== Segment start ==

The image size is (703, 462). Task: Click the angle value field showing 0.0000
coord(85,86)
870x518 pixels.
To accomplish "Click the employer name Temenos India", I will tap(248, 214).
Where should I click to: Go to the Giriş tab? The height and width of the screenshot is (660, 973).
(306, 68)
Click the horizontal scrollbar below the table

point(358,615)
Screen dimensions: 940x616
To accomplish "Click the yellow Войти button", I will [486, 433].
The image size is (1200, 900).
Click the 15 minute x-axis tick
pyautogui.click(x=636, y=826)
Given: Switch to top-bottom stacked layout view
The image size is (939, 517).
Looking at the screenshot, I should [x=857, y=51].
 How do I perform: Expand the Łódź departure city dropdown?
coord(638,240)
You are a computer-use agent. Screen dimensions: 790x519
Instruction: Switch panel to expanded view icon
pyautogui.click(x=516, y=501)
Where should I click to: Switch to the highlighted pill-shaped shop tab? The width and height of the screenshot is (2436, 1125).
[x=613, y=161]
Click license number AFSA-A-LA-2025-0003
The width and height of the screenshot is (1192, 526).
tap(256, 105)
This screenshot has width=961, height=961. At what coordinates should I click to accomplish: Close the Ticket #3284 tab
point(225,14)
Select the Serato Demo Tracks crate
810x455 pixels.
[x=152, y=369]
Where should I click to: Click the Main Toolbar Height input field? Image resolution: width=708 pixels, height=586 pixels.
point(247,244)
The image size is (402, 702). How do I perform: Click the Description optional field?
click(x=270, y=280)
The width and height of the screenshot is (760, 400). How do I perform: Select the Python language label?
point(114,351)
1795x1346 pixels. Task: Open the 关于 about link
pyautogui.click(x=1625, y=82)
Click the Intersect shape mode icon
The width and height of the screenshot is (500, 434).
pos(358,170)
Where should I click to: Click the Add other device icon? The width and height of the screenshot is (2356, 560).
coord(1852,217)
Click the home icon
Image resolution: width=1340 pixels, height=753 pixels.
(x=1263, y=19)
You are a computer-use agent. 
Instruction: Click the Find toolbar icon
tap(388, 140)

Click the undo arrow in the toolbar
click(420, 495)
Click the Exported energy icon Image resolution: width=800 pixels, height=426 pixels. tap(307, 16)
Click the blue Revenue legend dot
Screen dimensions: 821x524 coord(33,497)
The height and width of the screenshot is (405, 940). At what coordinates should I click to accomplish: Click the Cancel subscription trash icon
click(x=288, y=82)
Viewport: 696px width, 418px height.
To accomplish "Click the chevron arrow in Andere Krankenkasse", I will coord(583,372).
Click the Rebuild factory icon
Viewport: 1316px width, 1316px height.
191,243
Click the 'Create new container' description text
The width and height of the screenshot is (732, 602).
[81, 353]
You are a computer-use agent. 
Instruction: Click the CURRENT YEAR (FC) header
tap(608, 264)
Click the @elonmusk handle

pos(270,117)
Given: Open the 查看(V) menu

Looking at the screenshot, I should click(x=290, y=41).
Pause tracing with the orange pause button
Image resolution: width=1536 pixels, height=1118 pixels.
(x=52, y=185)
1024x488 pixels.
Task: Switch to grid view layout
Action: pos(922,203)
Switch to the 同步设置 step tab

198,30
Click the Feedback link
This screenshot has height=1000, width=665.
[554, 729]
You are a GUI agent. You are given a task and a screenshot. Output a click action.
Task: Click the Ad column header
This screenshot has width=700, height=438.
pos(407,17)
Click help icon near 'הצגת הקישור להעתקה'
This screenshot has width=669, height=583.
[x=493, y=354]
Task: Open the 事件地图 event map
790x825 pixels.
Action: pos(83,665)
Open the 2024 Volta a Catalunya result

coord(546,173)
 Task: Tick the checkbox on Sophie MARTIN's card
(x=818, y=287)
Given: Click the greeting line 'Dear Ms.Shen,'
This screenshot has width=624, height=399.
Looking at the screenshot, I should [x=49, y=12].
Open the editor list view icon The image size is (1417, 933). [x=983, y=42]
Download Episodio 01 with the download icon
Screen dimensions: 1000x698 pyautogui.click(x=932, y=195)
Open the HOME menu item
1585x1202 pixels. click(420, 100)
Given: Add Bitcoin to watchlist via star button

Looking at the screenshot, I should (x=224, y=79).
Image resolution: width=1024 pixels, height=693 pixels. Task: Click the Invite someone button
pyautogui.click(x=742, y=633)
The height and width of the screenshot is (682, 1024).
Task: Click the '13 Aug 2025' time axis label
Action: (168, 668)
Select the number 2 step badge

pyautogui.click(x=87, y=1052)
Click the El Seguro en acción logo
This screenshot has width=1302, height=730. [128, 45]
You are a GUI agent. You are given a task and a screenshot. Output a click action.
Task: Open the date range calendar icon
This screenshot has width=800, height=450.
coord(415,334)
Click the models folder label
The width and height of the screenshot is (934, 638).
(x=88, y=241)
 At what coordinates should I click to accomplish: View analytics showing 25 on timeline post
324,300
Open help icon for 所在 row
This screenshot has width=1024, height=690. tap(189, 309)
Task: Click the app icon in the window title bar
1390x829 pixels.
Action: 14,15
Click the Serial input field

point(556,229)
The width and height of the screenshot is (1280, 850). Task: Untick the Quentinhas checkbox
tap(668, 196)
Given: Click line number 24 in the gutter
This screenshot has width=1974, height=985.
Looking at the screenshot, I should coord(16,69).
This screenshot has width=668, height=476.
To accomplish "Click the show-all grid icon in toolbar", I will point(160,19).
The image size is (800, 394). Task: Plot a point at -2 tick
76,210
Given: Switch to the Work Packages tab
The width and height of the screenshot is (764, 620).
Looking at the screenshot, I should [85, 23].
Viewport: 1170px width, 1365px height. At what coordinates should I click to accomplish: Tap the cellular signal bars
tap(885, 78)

== Segment end ==

▶ **About this task**
Write out all of the records exactly as they stand above.

▶ **Written response**
The image size is (703, 462). Task: Click the angle value field showing 0.0000
coord(85,86)
870x518 pixels.
To accomplish "Click the employer name Temenos India", I will tap(248, 214).
Where should I click to: Go to the Giriş tab? The height and width of the screenshot is (660, 973).
(306, 68)
Click the horizontal scrollbar below the table

point(358,615)
Screen dimensions: 940x616
To accomplish "Click the yellow Войти button", I will [486, 433].
The image size is (1200, 900).
Click the 15 minute x-axis tick
pyautogui.click(x=636, y=826)
Given: Switch to top-bottom stacked layout view
The image size is (939, 517).
Looking at the screenshot, I should [x=857, y=51].
 How do I perform: Expand the Łódź departure city dropdown?
coord(638,240)
You are a computer-use agent. Screen dimensions: 790x519
Instruction: Switch panel to expanded view icon
pyautogui.click(x=516, y=501)
Where should I click to: Switch to the highlighted pill-shaped shop tab? The width and height of the screenshot is (2436, 1125).
[x=613, y=161]
Click license number AFSA-A-LA-2025-0003
The width and height of the screenshot is (1192, 526).
tap(256, 105)
This screenshot has width=961, height=961. At what coordinates should I click to accomplish: Close the Ticket #3284 tab
point(225,14)
Select the Serato Demo Tracks crate
810x455 pixels.
[x=152, y=369]
Where should I click to: Click the Main Toolbar Height input field? Image resolution: width=708 pixels, height=586 pixels.
point(247,244)
The image size is (402, 702). How do I perform: Click the Description optional field?
click(x=270, y=280)
The width and height of the screenshot is (760, 400). How do I perform: Select the Python language label?
point(114,351)
1795x1346 pixels. Task: Open the 关于 about link
pyautogui.click(x=1625, y=82)
Click the Intersect shape mode icon
The width and height of the screenshot is (500, 434).
pos(358,170)
Where should I click to: Click the Add other device icon? The width and height of the screenshot is (2356, 560).
coord(1852,217)
Click the home icon
Image resolution: width=1340 pixels, height=753 pixels.
(x=1263, y=19)
You are a computer-use agent. 
Instruction: Click the Find toolbar icon
tap(388, 140)

Click the undo arrow in the toolbar
click(420, 495)
Click the Exported energy icon Image resolution: width=800 pixels, height=426 pixels. tap(307, 16)
Click the blue Revenue legend dot
Screen dimensions: 821x524 coord(33,497)
The height and width of the screenshot is (405, 940). At what coordinates should I click to accomplish: Click the Cancel subscription trash icon
click(x=288, y=82)
Viewport: 696px width, 418px height.
To accomplish "Click the chevron arrow in Andere Krankenkasse", I will coord(583,372).
Click the Rebuild factory icon
Viewport: 1316px width, 1316px height.
191,243
Click the 'Create new container' description text
The width and height of the screenshot is (732, 602).
[81, 353]
You are a computer-use agent. 
Instruction: Click the CURRENT YEAR (FC) header
tap(608, 264)
Click the @elonmusk handle

pos(270,117)
Given: Open the 查看(V) menu

Looking at the screenshot, I should click(x=290, y=41).
Pause tracing with the orange pause button
Image resolution: width=1536 pixels, height=1118 pixels.
(x=52, y=185)
1024x488 pixels.
Task: Switch to grid view layout
Action: pos(922,203)
Switch to the 同步设置 step tab

198,30
Click the Feedback link
This screenshot has height=1000, width=665.
[554, 729]
You are a GUI agent. You are given a task and a screenshot. Output a click action.
Task: Click the Ad column header
This screenshot has width=700, height=438.
pos(407,17)
Click help icon near 'הצגת הקישור להעתקה'
This screenshot has width=669, height=583.
[x=493, y=354]
Task: Open the 事件地图 event map
790x825 pixels.
Action: pos(83,665)
Open the 2024 Volta a Catalunya result

coord(546,173)
 Task: Tick the checkbox on Sophie MARTIN's card
(x=818, y=287)
Given: Click the greeting line 'Dear Ms.Shen,'
This screenshot has width=624, height=399.
Looking at the screenshot, I should [x=49, y=12].
Open the editor list view icon The image size is (1417, 933). [x=983, y=42]
Download Episodio 01 with the download icon
Screen dimensions: 1000x698 pyautogui.click(x=932, y=195)
Open the HOME menu item
1585x1202 pixels. click(420, 100)
Given: Add Bitcoin to watchlist via star button

Looking at the screenshot, I should (x=224, y=79).
Image resolution: width=1024 pixels, height=693 pixels. Task: Click the Invite someone button
pyautogui.click(x=742, y=633)
The height and width of the screenshot is (682, 1024).
Task: Click the '13 Aug 2025' time axis label
Action: (168, 668)
Select the number 2 step badge

pyautogui.click(x=87, y=1052)
Click the El Seguro en acción logo
This screenshot has width=1302, height=730. [128, 45]
You are a GUI agent. You are given a task and a screenshot. Output a click action.
Task: Open the date range calendar icon
This screenshot has width=800, height=450.
coord(415,334)
Click the models folder label
The width and height of the screenshot is (934, 638).
(x=88, y=241)
 At what coordinates should I click to accomplish: View analytics showing 25 on timeline post
324,300
Open help icon for 所在 row
This screenshot has width=1024, height=690. tap(189, 309)
Task: Click the app icon in the window title bar
1390x829 pixels.
Action: 14,15
Click the Serial input field

point(556,229)
The width and height of the screenshot is (1280, 850). Task: Untick the Quentinhas checkbox
tap(668, 196)
Given: Click line number 24 in the gutter
This screenshot has width=1974, height=985.
Looking at the screenshot, I should coord(16,69).
This screenshot has width=668, height=476.
To accomplish "Click the show-all grid icon in toolbar", I will point(160,19).
The image size is (800, 394). Task: Plot a point at -2 tick
76,210
Given: Switch to the Work Packages tab
The width and height of the screenshot is (764, 620).
Looking at the screenshot, I should [85, 23].
Viewport: 1170px width, 1365px height. At what coordinates should I click to accomplish: Tap the cellular signal bars
tap(885, 78)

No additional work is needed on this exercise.